--- Work order ---
Below this line is a set of entries; quote exactly the lines from the line that contains "Task: Click the show grid toolbar icon" to the line that contains "Task: Select the", both lines included.

--- Provided records ---

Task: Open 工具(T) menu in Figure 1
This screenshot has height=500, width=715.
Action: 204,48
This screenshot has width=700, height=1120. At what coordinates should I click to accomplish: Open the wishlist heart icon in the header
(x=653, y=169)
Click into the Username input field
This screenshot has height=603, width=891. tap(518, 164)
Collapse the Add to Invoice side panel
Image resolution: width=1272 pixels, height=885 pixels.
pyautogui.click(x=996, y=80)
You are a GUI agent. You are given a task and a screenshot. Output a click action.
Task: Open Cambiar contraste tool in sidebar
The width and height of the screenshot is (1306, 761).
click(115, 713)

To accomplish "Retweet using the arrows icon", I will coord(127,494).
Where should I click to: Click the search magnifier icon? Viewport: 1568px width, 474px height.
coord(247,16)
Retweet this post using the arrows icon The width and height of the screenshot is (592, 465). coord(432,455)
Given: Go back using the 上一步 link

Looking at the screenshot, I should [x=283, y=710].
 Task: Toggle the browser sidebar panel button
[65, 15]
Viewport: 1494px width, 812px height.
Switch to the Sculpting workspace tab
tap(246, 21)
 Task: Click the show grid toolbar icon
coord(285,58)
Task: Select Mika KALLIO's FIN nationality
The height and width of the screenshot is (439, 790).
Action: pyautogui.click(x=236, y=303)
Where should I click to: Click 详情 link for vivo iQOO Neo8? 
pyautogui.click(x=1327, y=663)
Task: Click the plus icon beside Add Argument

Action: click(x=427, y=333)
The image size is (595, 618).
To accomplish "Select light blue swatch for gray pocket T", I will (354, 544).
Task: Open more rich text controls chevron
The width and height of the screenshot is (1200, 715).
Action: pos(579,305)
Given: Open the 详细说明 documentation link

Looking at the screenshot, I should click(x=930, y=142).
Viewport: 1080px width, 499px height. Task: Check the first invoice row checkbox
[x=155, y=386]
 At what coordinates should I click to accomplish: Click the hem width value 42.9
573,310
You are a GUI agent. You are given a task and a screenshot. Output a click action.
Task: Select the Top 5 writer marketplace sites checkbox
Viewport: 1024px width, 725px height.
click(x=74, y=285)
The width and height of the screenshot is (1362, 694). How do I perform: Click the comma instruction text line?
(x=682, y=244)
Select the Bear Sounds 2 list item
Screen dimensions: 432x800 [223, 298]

--- Answer box ---
 Task: Click the show grid toolbar icon
coord(285,58)
Task: Select Mika KALLIO's FIN nationality
The height and width of the screenshot is (439, 790).
Action: pyautogui.click(x=236, y=303)
Where should I click to: Click 详情 link for vivo iQOO Neo8? 
pyautogui.click(x=1327, y=663)
Task: Click the plus icon beside Add Argument

Action: click(x=427, y=333)
The image size is (595, 618).
To accomplish "Select light blue swatch for gray pocket T", I will (354, 544).
Task: Open more rich text controls chevron
The width and height of the screenshot is (1200, 715).
Action: pos(579,305)
Given: Open the 详细说明 documentation link

Looking at the screenshot, I should click(x=930, y=142).
Viewport: 1080px width, 499px height. Task: Check the first invoice row checkbox
[x=155, y=386]
 At what coordinates should I click to accomplish: Click the hem width value 42.9
573,310
You are a GUI agent. You are given a task and a screenshot. Output a click action.
Task: Select the Top 5 writer marketplace sites checkbox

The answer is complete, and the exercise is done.